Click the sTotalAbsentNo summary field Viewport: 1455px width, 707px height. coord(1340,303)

- - - -

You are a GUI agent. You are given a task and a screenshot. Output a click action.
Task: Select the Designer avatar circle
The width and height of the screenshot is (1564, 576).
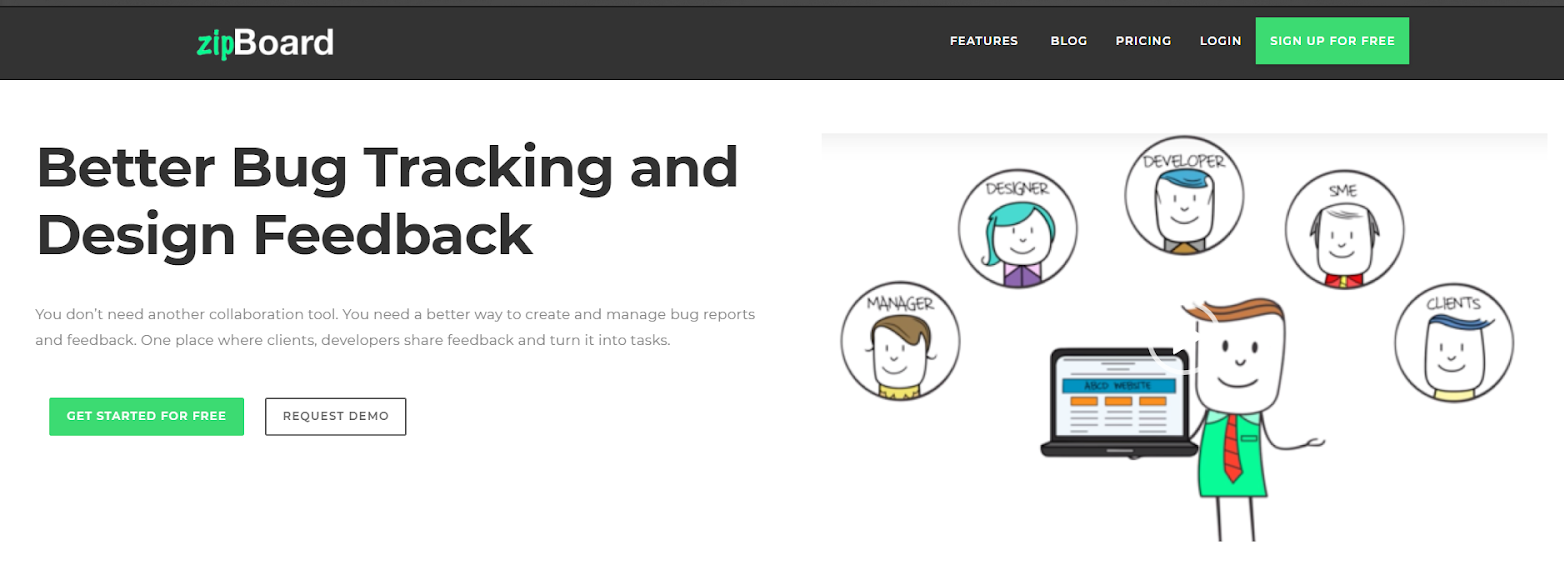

- - - -

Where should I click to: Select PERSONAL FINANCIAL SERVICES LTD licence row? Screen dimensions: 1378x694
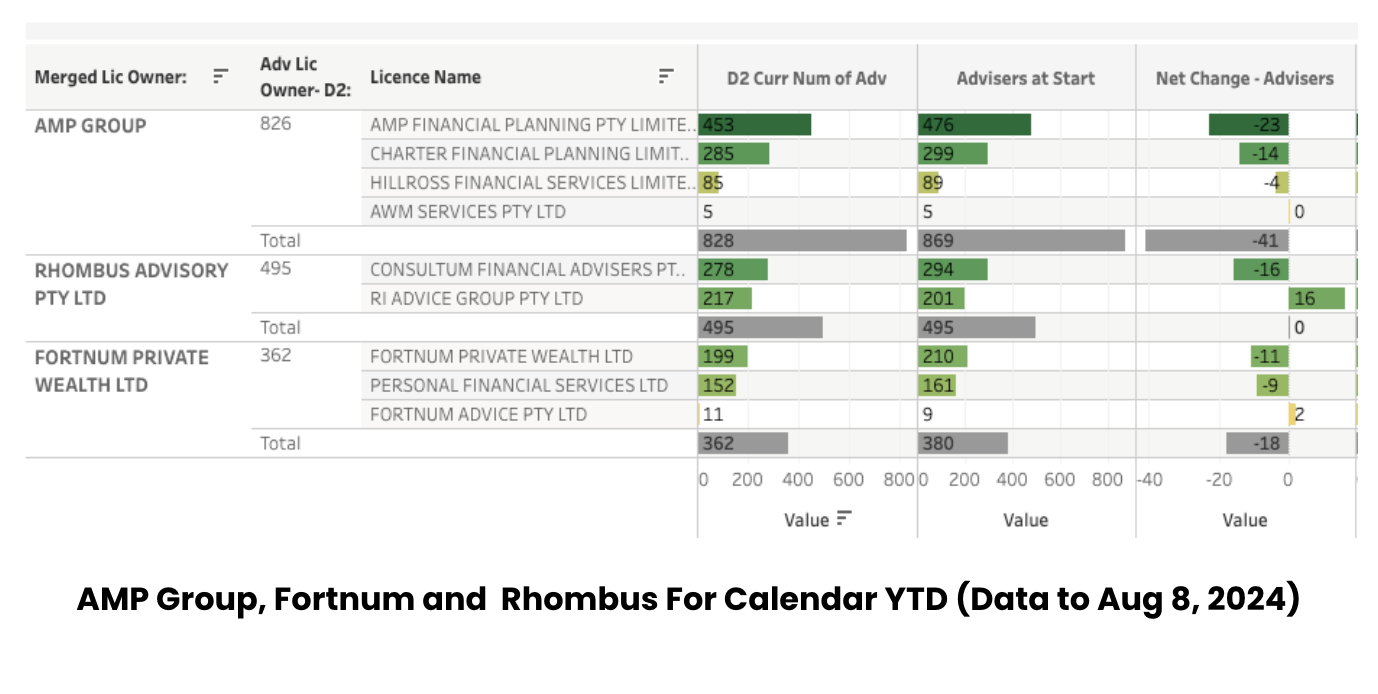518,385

- - - -

- _WORK REQUIRED_:
Only the lines above from the one with "Task: Select the Designer avatar circle" through the one with "The width and" should be duplicated, character for character.

- _RESULT FOR THIS EXERCISE_:
Task: Select the Designer avatar circle
The width and height of the screenshot is (1564, 576).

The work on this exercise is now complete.